| Exercise objective |
Output range, inclusive: from the line containing "Given: Click the CUFF (A ROUND) header" to the line containing "Task: Click the hexagon app logo". Restate those lines from the data below word for word and only those.

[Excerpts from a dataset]
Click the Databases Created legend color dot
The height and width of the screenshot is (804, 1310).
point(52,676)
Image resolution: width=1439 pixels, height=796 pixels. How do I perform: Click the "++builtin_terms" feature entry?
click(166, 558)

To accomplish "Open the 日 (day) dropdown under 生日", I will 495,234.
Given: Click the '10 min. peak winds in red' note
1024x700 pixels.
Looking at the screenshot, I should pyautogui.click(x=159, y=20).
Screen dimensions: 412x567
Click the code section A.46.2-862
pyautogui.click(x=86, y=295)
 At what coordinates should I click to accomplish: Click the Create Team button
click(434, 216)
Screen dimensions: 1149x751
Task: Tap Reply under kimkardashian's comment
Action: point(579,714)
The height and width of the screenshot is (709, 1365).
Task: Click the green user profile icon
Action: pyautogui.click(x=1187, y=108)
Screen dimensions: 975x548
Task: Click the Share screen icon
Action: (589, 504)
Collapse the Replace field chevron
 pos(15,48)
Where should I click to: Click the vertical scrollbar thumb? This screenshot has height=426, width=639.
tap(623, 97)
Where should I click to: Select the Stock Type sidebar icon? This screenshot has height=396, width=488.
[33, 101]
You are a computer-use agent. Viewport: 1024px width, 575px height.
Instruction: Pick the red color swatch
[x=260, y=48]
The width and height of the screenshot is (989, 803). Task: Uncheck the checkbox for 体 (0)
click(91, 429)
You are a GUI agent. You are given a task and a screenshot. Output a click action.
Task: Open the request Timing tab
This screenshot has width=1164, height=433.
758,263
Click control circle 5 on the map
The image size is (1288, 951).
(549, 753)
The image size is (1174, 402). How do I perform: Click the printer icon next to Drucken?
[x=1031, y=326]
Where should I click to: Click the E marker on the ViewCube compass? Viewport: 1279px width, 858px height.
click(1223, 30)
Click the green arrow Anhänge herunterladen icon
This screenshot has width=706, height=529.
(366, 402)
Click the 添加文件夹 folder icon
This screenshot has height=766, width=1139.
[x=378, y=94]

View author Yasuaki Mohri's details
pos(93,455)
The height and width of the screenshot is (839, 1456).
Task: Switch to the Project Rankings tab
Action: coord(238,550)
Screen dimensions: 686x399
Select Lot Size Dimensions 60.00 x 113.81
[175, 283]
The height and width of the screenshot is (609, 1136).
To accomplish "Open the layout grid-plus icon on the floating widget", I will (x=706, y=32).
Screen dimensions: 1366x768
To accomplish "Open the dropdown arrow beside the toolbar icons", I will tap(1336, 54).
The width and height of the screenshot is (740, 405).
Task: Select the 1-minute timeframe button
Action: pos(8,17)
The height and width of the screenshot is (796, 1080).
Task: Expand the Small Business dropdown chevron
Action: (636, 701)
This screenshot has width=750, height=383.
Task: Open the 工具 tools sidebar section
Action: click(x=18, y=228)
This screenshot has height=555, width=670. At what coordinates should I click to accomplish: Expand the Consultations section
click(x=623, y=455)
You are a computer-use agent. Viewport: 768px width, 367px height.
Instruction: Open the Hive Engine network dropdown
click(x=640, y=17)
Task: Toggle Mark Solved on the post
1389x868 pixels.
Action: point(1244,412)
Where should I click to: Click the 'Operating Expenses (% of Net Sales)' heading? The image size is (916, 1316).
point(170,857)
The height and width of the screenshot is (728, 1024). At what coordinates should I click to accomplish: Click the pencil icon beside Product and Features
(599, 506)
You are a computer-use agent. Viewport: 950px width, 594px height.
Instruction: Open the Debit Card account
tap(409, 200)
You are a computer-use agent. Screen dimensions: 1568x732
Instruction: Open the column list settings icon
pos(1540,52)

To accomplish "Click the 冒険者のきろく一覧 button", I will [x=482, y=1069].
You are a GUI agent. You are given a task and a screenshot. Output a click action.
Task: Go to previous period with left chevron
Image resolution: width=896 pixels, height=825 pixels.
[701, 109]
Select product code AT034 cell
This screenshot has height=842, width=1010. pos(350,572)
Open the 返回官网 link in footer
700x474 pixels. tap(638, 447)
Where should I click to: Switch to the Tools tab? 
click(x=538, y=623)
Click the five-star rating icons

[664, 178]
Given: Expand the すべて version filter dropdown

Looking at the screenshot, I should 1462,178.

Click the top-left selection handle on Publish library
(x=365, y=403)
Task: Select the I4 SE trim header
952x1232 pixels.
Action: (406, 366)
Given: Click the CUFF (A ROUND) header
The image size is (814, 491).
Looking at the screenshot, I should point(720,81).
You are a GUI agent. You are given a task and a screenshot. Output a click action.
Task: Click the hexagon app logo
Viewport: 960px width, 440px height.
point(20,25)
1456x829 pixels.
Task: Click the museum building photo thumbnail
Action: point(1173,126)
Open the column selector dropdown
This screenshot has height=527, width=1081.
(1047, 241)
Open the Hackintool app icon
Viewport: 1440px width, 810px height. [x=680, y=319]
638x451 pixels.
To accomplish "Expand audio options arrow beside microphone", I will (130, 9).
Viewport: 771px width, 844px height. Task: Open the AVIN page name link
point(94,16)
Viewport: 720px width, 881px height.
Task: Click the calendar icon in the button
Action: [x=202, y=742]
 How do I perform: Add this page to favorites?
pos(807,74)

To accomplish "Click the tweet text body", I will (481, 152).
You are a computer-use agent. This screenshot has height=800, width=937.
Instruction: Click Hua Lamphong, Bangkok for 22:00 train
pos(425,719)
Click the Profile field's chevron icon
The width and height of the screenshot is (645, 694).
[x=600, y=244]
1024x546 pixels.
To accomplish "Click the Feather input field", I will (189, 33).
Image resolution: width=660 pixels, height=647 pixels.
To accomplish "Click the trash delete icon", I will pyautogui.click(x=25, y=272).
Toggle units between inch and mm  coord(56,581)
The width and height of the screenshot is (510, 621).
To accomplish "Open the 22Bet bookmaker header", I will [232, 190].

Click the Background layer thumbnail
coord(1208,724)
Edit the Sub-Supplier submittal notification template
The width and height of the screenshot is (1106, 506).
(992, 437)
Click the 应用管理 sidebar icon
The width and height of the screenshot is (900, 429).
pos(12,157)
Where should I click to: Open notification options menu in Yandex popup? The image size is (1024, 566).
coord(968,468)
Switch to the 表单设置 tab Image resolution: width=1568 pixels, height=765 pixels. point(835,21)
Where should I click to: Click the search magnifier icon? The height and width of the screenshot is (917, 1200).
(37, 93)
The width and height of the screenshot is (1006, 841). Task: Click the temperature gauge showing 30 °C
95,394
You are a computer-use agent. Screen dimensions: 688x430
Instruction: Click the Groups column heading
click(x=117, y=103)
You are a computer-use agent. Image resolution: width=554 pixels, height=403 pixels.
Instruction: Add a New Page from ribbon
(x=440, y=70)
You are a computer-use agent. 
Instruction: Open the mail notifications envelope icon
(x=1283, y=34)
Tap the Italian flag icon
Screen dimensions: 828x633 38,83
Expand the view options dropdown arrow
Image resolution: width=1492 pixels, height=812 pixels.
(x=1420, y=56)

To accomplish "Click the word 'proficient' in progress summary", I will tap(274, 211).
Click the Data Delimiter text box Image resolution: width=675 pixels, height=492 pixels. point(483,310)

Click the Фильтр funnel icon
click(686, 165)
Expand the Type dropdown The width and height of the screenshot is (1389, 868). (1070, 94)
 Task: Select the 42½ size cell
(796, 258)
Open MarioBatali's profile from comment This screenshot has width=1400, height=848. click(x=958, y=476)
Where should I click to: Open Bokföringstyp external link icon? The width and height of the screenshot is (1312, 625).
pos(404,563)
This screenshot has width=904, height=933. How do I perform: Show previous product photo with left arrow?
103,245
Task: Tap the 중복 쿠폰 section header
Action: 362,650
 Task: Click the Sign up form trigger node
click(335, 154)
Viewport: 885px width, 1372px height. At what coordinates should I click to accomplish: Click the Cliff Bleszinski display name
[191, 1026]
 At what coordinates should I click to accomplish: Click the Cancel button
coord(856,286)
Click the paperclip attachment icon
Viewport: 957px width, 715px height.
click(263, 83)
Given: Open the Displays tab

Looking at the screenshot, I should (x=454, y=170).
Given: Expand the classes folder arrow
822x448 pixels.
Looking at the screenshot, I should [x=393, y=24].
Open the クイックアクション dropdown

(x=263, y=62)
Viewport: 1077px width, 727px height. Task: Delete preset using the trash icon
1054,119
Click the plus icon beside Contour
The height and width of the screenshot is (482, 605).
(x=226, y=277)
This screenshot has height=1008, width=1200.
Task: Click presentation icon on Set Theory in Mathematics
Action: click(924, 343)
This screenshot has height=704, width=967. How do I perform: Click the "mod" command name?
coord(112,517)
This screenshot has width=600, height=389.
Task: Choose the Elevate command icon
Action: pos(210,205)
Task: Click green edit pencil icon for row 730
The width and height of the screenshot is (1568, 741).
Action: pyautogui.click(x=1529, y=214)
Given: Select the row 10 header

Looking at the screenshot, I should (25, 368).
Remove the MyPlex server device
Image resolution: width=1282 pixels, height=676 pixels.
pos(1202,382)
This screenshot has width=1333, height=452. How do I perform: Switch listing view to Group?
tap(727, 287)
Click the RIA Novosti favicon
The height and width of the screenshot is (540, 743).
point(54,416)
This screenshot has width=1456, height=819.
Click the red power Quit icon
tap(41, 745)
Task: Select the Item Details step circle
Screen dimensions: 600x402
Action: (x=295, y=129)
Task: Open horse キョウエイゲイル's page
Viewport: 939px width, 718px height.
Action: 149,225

| Task output |
Given: Click the CUFF (A ROUND) header
The image size is (814, 491).
Looking at the screenshot, I should point(720,81).
You are a GUI agent. You are given a task and a screenshot. Output a click action.
Task: Click the hexagon app logo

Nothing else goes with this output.